— Extracted text —
- Born: 22 November 1941 Jhang Maghiana, Punjab, British India
- Died: 21 June 2023 (aged 82)
- Occupations: Nuclear Condensed Matter physicist Crystallographer
- Known for: Indian Nuclear Weapons Programme
- Awards: Padma Shri H. K. Firodia award MRSI-ISCS Superconductivity and Materials Science Annual Prize M. M. Chugani Award of Indian Physics Association for applied physics Homi Jehangir Bhabha Medal of INSA Homi Bhabha Lifetime Achievement Award of Indian Nuclear Society Meghnad Saha Medal of National Academy Sciences DAE Lifetime Achievement Awards

= S. K. Sikka =

Indian nuclear physicist (1941–2023)

— Request A —
Reproduce word for word everything in the S. K. Sikka profile from "- Born: 22 November" down to "nuclear physicist (1941–2023)".

— Records —
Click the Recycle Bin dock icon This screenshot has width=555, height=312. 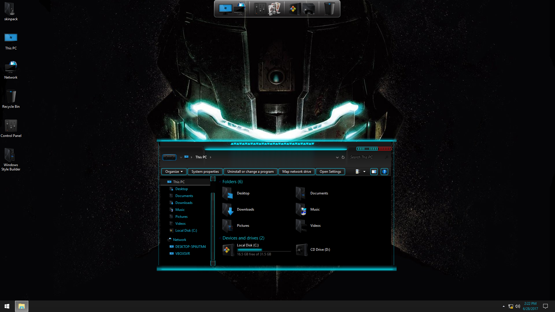[329, 9]
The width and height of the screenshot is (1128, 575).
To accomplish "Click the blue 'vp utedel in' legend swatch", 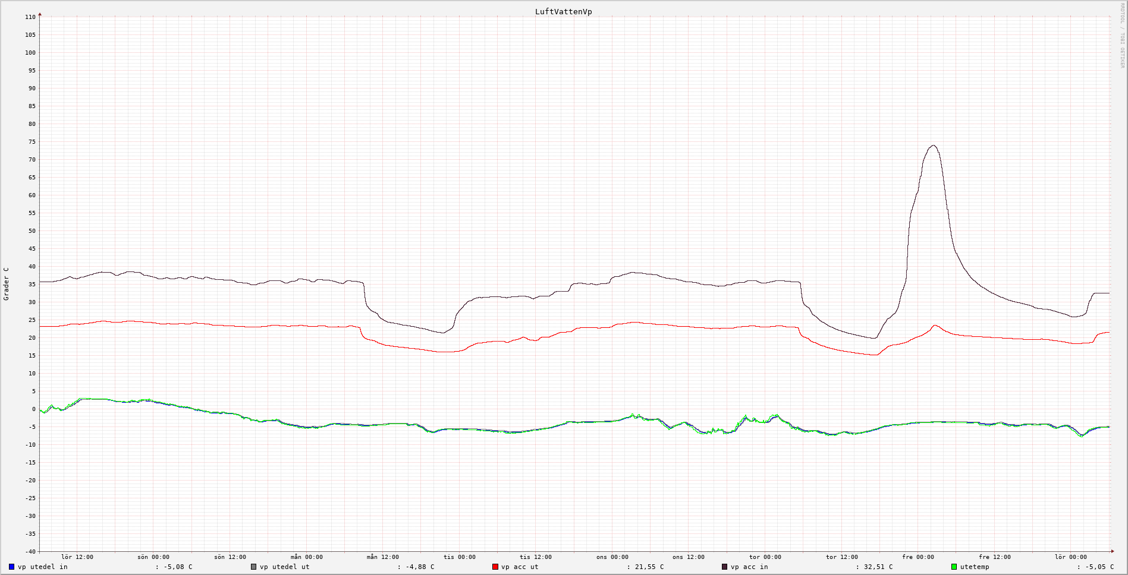I will tap(11, 567).
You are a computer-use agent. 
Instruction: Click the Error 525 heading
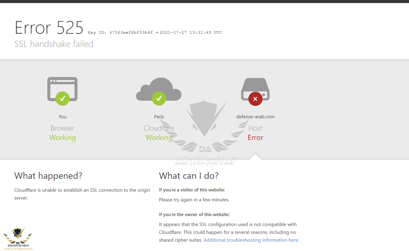[49, 28]
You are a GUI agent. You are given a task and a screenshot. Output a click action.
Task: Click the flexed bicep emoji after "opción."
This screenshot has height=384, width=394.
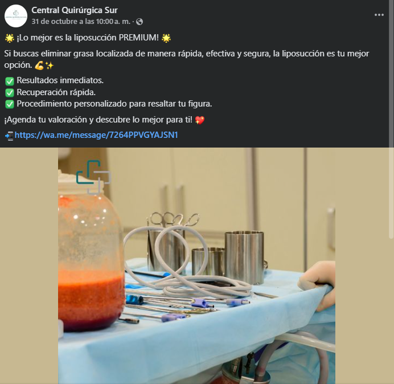tap(39, 66)

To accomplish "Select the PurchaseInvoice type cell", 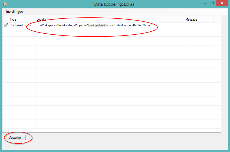I will pos(21,25).
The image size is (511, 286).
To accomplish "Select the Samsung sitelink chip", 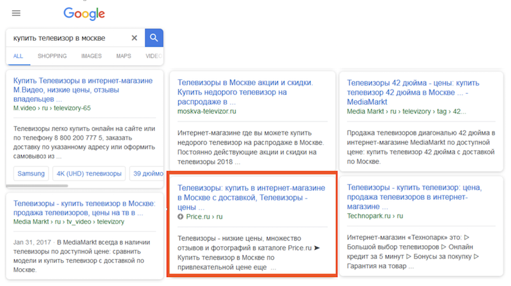I will 31,174.
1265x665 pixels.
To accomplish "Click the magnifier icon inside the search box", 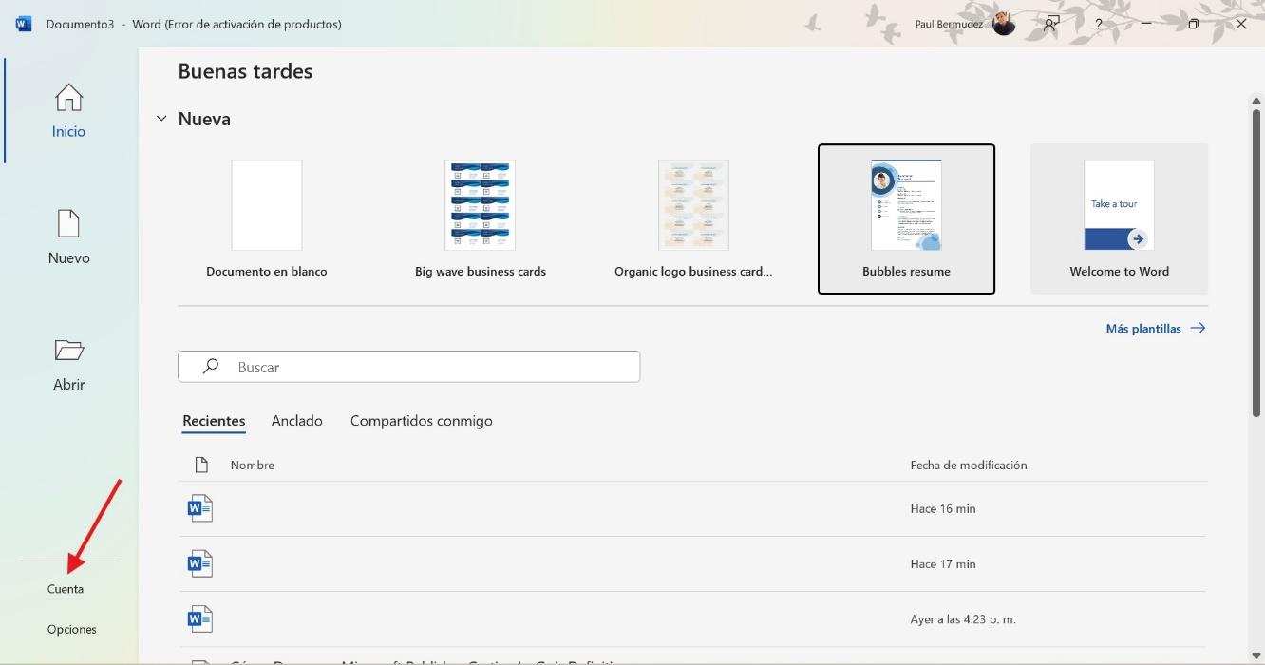I will [x=209, y=366].
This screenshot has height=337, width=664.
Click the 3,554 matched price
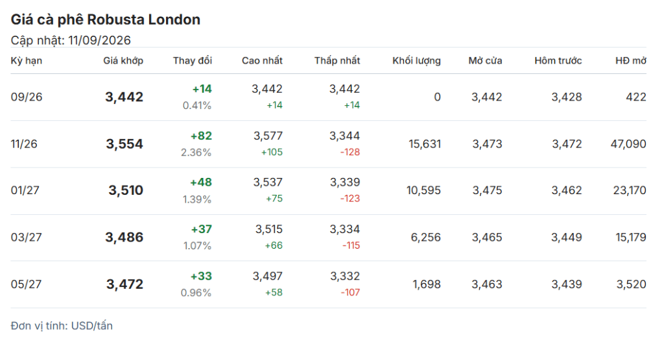pyautogui.click(x=125, y=144)
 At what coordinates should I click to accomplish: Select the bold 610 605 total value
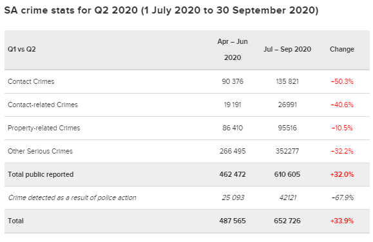click(x=287, y=174)
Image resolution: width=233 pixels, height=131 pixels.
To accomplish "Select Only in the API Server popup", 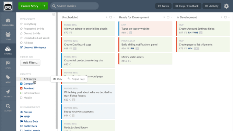I will [58, 79].
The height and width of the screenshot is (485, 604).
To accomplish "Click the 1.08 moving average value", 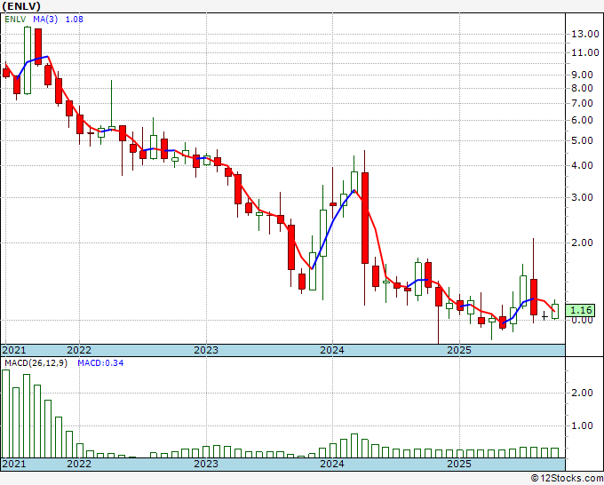I will (x=76, y=19).
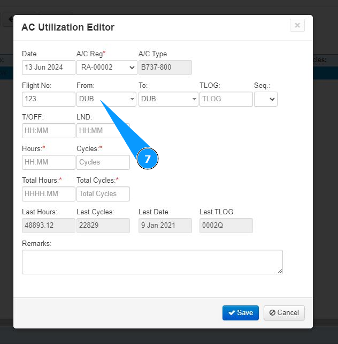Open the A/C Reg dropdown
The image size is (338, 344).
[x=106, y=68]
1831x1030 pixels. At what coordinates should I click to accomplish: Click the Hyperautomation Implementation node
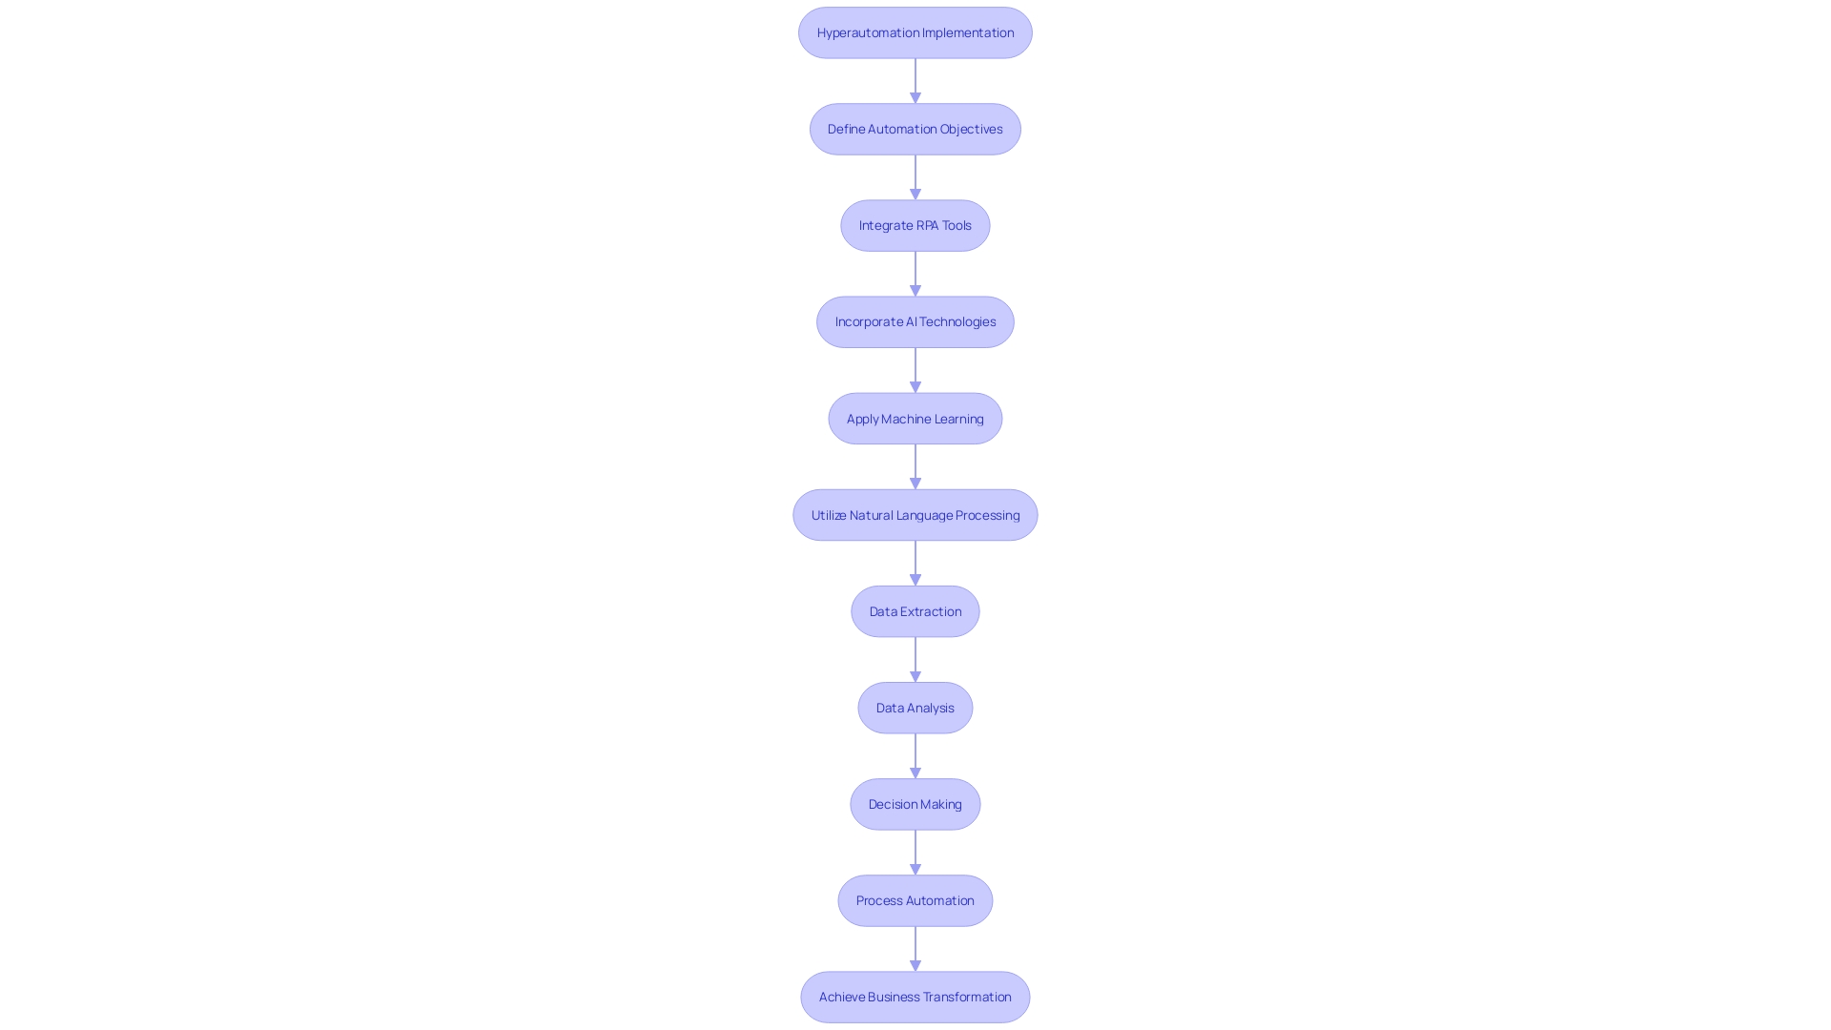[916, 31]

— Request B —
Please rewrite everything in the records from the line containing "1831x1030 pixels. At" down to the end of the records as a numbered list, leaving out blank lines and any pictures.

— Result A —
- Born: 22 November 1941 Jhang Maghiana, Punjab, British India
- Died: 21 June 2023 (aged 82)
- Occupations: Nuclear Condensed Matter physicist Crystallographer
- Known for: Indian Nuclear Weapons Programme
- Awards: Padma Shri H. K. Firodia award MRSI-ISCS Superconductivity and Materials Science Annual Prize M. M. Chugani Award of Indian Physics Association for applied physics Homi Jehangir Bhabha Medal of INSA Homi Bhabha Lifetime Achievement Award of Indian Nuclear Society Meghnad Saha Medal of National Academy Sciences DAE Lifetime Achievement Awards

= S. K. Sikka =

Indian nuclear physicist (1941–2023)

— Result B —
1. 1831x1030 pixels. At what coordinates should I click to accomplish: Click the Hyperautomation Implementation node
2. [916, 31]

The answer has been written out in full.